时间:2024-05-07
伊丽莎白·戴
From Bridget Jones’s curry calamity to Vanity Fair’s historic ball, these social dramas have inspired many novelists. You are invited to enjoy 10 favourites. 從布里奇特·琼斯在咖喱火鸡自助宴上遭遇的倒霉事件,到《名利场》闻名历史的舞会,这些社会剧给很多小说家带来了灵感。接下来为您介绍十部我最喜爱的剧。
I’ve always loved a good party. When I was a child, I started planning for my birthday party in July. By August, I’d sent out hand-drawn invitations. By September, I was impatiently dreaming of cake, balloons and pass-the-parcel. I was born in November.
I continue to find them alluring. At a good party, there’s a sense that normal behavioural constraints are relaxed; a feeling that anything goes and that anything could happen. It’s why they make such perfect backdrops for fiction: you see the constant tension between who someone is and who someone wants to be. In life, as in novels, they are the perfect place to people-watch.
That’s why I chose to set my new novel at a party. The story takes place over one evening at a glamorous 40th birthday in a stately home in the English countryside, where two best friends are brought together and reveal dark truths about each other.
A lot of my real-life experiences went into in the scene-setting (I used to be a newspaper diarist—essentially getting paid to party every night). But I was also influenced by great festivities in fiction. Here are 10 of my favourites.
1. Anna Karenina by Leo Tolstoy
Oblonsky’s ball in Anna Karenina is perhaps not as famous as the scene in War and Peace when Andrei and Natasha waltz for the first time, but its impact is as quietly devastating. Kitty (the unwitting rival for Count Vronsky’s affections) has earlier urged Anna to wear a flashy lilac dress. But Tolstoy puts his heroine in a modest black velvet gown. Kitty notes sadly that Anna’s charm “consisted precisely in the fact that she always stood out from what she wore”. Vronsky notices it too and swiftly falls in love. The rest is (doomed) history.
2. The Great Gatsby by F Scott Fitzgerald
All parties in fiction have a neo-Platonic ideal of the perfect occasion to which they aspire. In my case, it was Jay Gatsby’s parties during the long, hot summer of 1922. Gatsby’s gatherings epitomise the spirit of prohibition-era decadence: endless champagne, chorus girls, flappers and bootleggers. And Fitzgerald writes them like a dream.
3. Pride and Prejudice by Jane Austen
Austen’s books are liberally scattered with wonderfully observed balls and dances. But for my money, the most memorable is the one at Meryton where Mr Darcy refuses to dance with glorious Lizzy Bennet, dismissing her as “tolerable, but not handsome enough to tempt me”. He sees the error of his ways before long.
4. The Line of Beauty by Alan Hollinghurst
There’s a magnificent scene in Hollinghurst’s Booker-winning novel in which his hero, Nick Guest, ends up dancing with the then prime minister Margaret Thatcher while off his face on cocaine and booze. Thatcher is dressed in a “wide-shouldered white and gold jacket, amazingly embroidered, like a Ruritanian1 uniform” and the unlikely duo take to the dancefloor “to the thump of Get Off of My Cloud”.

##########

AIM OF THE TASK - Can you reproduce the part of the article on parties in fiction that opens with the words containing "2. The Great" and closes with "ways before long.", substituting "gin" for "champagne"?

Entries on locating words and elements
##########

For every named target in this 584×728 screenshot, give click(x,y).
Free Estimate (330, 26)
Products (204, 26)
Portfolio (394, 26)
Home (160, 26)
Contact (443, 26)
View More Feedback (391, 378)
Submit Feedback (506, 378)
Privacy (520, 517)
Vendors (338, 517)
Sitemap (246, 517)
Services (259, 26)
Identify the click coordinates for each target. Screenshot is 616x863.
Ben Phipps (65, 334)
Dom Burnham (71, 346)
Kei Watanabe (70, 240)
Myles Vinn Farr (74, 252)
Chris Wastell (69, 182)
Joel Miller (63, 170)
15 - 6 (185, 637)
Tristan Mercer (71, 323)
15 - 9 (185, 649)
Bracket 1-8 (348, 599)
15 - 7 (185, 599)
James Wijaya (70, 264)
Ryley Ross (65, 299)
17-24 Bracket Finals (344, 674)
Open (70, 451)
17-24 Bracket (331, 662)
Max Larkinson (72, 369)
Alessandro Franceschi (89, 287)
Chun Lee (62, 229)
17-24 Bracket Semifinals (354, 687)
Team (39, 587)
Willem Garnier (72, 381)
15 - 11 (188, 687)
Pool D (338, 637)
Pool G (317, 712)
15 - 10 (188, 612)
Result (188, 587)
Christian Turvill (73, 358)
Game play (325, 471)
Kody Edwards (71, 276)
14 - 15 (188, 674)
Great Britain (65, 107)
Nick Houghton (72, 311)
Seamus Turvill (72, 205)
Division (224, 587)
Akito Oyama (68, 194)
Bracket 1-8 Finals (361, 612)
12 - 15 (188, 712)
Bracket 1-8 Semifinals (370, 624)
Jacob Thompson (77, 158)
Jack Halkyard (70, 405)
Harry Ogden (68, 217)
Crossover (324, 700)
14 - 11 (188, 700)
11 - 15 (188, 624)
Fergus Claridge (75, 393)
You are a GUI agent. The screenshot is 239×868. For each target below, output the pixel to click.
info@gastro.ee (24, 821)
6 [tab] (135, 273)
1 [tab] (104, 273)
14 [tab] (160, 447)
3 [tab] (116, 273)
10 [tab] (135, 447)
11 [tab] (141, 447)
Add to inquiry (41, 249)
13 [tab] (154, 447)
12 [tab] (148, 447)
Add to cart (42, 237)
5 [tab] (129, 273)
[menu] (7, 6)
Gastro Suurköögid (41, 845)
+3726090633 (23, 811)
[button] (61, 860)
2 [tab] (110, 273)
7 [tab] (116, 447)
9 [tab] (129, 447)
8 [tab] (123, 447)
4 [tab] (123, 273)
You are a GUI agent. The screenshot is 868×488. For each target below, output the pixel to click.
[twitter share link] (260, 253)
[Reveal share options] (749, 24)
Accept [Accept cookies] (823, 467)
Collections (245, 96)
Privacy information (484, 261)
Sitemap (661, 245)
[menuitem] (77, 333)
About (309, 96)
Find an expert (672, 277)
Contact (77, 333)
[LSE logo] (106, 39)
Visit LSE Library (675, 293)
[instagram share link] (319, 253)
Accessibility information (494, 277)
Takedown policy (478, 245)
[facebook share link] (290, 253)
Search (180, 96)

##########

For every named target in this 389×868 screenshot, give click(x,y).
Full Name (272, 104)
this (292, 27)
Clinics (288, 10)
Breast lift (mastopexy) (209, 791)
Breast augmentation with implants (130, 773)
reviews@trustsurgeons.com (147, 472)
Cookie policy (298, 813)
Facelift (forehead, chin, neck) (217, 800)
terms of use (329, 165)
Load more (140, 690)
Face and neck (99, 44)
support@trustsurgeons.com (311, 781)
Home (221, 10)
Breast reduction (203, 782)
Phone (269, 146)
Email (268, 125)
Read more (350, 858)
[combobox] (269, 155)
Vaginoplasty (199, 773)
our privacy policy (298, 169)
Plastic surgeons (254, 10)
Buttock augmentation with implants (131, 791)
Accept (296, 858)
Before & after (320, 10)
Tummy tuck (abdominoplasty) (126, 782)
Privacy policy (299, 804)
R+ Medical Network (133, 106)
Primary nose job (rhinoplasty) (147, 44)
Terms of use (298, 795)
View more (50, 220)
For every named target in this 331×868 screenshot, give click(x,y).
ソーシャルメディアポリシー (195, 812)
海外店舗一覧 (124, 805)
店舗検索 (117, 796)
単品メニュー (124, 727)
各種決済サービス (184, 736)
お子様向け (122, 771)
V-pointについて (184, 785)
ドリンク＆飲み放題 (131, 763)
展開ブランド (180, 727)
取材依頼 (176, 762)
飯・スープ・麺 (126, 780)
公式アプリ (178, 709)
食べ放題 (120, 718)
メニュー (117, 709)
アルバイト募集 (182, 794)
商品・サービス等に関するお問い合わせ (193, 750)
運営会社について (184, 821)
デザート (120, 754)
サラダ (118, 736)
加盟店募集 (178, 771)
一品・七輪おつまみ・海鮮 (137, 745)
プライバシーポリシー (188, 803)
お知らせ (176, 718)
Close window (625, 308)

##########

FINISHED EXERCISE -
2. The Great Gatsby by F Scott Fitzgerald
All parties in fiction have a neo-Platonic ideal of the perfect occasion to which they aspire. In my case, it was Jay Gatsby’s parties during the long, hot summer of 1922. Gatsby’s gatherings epitomise the spirit of prohibition-era decadence: endless gin, chorus girls, flappers and bootleggers. And Fitzgerald writes them like a dream.
3. Pride and Prejudice by Jane Austen
Austen’s books are liberally scattered with wonderfully observed balls and dances. But for my money, the most memorable is the one at Meryton where Mr Darcy refuses to dance with glorious Lizzy Bennet, dismissing her as “tolerable, but not handsome enough to tempt me”. He sees the error of his ways before long.